Put you ducks in line,
demonstrable invasive species
probable volunteer
sweep in stub/stem shows encroachment
If it starts to bud, you can show that it was not killed.

You win by showing good will, and they both will tell people about it.


----------



## treeseer (Apr 18, 2007)

Mulberries are 30-60% species rating in the midatlantic. A fine species imo; durable and wildlife asset.

good lesson for all; if you do anything to a shared tree talk to both parties first.


----------



## clearance (Apr 18, 2007)

Farmer Ferd said:


> I did not place one foot on the neighbors property. I cut it from my customer yard who told me it was OK. I left standing the part which was still on the neighbors property. The tree did not shade anything as it was growing into a cedar as i originally posted.
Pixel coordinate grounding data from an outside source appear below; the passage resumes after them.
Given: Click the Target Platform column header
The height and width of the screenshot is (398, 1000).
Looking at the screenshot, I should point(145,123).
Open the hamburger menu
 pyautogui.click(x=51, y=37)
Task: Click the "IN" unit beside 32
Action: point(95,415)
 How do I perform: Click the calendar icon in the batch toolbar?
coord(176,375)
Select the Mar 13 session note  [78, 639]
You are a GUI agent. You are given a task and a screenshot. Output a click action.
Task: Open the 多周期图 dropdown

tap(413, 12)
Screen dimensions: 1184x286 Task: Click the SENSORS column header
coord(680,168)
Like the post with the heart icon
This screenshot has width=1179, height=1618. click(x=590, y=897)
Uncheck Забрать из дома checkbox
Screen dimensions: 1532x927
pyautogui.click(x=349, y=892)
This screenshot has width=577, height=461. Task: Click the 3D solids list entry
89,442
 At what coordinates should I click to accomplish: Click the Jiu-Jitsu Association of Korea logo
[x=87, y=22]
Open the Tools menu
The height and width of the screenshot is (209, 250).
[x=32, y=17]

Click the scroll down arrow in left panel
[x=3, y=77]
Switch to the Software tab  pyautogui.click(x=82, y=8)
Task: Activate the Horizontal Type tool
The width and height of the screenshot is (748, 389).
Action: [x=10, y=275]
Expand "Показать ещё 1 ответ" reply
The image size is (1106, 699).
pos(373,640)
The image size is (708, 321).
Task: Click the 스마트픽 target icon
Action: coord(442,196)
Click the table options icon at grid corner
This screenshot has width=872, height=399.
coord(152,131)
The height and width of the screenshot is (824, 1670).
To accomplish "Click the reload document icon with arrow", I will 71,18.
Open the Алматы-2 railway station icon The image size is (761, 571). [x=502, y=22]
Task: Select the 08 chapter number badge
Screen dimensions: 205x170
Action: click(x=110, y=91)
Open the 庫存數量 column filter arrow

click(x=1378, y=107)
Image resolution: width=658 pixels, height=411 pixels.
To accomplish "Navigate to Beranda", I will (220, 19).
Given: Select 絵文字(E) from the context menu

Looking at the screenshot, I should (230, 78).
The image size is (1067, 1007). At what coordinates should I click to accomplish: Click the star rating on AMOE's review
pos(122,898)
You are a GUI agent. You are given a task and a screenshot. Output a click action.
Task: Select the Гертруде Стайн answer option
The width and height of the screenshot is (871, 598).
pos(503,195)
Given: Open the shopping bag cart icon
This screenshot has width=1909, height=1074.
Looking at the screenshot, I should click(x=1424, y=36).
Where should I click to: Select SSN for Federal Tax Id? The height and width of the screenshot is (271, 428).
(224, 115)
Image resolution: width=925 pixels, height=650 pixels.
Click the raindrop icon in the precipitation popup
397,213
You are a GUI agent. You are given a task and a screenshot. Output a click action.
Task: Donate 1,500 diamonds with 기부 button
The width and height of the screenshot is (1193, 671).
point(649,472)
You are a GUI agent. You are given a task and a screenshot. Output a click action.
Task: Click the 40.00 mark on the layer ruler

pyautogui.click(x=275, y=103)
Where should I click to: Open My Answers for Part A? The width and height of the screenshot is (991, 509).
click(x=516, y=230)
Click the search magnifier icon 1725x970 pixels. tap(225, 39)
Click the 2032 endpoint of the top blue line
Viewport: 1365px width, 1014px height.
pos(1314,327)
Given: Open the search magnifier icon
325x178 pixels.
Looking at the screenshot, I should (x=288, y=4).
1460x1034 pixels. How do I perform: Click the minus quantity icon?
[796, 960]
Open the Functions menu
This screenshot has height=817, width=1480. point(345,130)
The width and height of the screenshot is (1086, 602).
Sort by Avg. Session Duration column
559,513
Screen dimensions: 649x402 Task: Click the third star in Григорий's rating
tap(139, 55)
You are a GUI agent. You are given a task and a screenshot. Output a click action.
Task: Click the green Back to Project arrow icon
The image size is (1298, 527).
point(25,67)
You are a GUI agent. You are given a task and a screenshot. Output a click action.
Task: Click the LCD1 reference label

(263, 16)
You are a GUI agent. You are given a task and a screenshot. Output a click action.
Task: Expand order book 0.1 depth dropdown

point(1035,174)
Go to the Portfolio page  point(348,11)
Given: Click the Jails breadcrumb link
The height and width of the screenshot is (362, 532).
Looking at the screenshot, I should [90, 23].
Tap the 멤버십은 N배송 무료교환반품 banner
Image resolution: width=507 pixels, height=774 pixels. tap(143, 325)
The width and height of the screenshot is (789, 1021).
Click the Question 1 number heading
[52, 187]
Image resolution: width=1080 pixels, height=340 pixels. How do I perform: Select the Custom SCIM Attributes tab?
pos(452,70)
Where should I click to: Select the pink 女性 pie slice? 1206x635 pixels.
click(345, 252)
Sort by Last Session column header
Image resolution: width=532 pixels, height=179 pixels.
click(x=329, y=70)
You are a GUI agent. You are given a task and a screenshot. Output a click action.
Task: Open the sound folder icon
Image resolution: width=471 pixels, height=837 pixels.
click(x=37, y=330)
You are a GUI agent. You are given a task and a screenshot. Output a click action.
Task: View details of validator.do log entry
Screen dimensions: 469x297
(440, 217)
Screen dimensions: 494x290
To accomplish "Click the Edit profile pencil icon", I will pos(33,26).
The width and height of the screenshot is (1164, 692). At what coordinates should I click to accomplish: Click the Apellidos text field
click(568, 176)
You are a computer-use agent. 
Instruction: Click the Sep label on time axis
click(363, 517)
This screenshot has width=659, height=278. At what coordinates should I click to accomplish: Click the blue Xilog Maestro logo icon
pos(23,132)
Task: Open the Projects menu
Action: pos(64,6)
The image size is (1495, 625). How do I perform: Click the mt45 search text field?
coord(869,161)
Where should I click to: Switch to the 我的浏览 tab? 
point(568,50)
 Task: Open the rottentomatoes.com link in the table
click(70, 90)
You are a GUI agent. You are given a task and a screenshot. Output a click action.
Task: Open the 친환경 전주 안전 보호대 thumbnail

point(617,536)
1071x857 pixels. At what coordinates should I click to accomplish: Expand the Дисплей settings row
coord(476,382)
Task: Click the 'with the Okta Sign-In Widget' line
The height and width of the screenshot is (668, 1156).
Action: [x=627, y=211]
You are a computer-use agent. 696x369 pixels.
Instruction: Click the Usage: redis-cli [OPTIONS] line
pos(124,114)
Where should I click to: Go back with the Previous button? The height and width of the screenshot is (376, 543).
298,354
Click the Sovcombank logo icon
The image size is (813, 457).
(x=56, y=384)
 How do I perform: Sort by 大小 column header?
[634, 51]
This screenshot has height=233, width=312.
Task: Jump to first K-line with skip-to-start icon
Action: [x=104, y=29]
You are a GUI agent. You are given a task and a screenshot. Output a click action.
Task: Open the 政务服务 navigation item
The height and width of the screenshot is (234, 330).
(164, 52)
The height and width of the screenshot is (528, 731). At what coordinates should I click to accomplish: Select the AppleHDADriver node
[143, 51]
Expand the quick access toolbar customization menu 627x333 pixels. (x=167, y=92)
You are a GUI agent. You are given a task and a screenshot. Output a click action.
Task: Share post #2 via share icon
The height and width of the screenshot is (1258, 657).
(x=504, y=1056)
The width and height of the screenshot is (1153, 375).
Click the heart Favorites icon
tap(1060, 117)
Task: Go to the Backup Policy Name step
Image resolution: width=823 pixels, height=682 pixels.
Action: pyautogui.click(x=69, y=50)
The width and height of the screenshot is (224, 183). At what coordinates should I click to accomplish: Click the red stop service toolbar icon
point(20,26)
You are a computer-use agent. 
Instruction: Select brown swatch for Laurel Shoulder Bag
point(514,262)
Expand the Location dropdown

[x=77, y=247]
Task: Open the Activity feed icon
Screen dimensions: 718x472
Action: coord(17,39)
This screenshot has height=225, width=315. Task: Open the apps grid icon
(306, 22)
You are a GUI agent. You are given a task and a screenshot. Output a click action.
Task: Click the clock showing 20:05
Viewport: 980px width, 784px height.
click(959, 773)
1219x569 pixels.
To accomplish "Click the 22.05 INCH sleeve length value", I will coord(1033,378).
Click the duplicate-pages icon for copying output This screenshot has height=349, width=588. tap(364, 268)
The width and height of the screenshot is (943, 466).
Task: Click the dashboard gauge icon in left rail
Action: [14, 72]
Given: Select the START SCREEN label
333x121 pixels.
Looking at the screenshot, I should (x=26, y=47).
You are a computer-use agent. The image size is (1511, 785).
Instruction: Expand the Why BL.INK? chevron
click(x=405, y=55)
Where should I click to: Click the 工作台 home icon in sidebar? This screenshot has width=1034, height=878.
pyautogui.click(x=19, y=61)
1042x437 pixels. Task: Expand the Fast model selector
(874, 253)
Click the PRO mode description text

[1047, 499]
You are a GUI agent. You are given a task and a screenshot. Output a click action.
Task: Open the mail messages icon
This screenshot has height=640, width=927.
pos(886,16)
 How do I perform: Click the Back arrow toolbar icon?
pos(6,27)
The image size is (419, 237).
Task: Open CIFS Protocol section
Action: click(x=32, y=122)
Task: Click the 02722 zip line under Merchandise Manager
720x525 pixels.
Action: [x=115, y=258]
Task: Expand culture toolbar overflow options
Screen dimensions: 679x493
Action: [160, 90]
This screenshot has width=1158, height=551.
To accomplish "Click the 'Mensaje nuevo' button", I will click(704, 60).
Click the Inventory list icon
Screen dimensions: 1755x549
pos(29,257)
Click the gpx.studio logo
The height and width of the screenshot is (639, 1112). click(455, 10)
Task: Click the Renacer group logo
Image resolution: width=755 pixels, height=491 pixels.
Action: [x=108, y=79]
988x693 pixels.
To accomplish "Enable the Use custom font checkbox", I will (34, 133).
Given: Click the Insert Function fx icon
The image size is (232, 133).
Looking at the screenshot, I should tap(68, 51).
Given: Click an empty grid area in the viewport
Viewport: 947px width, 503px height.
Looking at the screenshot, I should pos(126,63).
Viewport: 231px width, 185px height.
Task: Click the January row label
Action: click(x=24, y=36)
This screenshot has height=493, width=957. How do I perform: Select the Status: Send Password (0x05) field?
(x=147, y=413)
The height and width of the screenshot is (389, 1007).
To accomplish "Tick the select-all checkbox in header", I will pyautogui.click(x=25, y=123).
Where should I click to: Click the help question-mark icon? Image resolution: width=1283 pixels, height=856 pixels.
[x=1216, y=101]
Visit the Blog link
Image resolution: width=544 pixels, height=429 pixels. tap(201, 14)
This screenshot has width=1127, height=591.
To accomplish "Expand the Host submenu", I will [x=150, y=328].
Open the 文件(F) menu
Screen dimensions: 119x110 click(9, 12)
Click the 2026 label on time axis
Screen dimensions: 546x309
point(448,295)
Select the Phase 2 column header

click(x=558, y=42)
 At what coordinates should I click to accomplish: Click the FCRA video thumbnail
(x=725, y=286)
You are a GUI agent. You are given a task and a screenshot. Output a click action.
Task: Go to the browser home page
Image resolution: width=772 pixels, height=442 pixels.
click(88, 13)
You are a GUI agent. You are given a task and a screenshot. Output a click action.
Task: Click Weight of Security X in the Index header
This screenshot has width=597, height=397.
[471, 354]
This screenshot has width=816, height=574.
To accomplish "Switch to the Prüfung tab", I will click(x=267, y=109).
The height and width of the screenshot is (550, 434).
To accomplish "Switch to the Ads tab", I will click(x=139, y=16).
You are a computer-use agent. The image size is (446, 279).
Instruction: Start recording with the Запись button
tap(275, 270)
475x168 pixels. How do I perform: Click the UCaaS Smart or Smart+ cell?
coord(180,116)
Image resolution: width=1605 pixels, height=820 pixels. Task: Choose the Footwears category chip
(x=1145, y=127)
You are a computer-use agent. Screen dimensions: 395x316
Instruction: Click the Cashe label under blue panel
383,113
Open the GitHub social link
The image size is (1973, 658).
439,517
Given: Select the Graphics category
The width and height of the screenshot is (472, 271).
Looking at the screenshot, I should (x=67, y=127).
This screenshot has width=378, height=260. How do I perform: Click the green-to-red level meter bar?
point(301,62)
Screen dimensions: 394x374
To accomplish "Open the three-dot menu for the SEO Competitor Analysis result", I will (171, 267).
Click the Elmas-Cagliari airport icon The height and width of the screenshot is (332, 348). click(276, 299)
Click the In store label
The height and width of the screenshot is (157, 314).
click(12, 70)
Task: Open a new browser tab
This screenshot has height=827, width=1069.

I am so with you F.F., cut down some p.o.s. scummy tree and the whinin and crying starts, they always want money, tell 'em to go pound sand.


----------



## treeseer (Apr 18, 2007)

I seldom see moss or lichens on mulberries, and have never seen scum on one.
I'm kinda partial to em cuz Morus Spillane is my favorite writer.:jester: 

Have you talked to the neighbor, looked around that yard and thought of a way to make things right? Settle now! The last place you want to be is court.:jawdrop:


----------



## rebelman (Apr 20, 2007)

Yes mulberry should have a high rating. Shade ratio, strength. Mulberry is one of the best urban trees. Deal with it. You'll understand. Let mulberry grow.


----------



## wdchuck (Apr 20, 2007)

Mulberry......wine, berries, jam, sauce,.......yep, food source, more value.


----------



## Dadatwins (Apr 20, 2007)

Planting another tree and even stopping by once a week to water it for a year will be cheaper than the legal fees. Make nice with the tree owner and learn a valuable lesson. Good luck.


----------



## Ekka (Apr 20, 2007)

Farmer Ferd said:


> The base was on his neighbors property from 3 foot up it was on his property. The tree was about 25' tall scraggly and mixing in with a hedge of nice ceders.





Farmer Ferd said:


> In NJ if a tree hangs over your property is does belong to you.





Farmer Ferd said:


> I left standing the part which was still on the neighbors property. The tree did not shade anything as it was growing into a cedar as i originally posted.





Farmer Ferd said:


> one more note, I cannot think of anything that would grow there. It was growing from under a tall hedge. almost all the upper canopy was on my clients property.



Part of being a responsible tree owner is ensuring no trespass and if there is trespass ensuring no nuisance is caused by such trespassing tree. Clearly it was interfering with not only other trees but a group of trees planted with a purpose of screening and uniformity to the landscape. 

Substantiate the nuisance factor, what it was causing and doing and that you were exercising your right to go back to the fence-line.

Follow common law here and dig, you'll find in NJ they even have law that says you are entitled to trespass to abate a nuisance. Forget the tree hugger angle, as long as that tree was not a protected one you done what you were allowed and don't feel bad for it.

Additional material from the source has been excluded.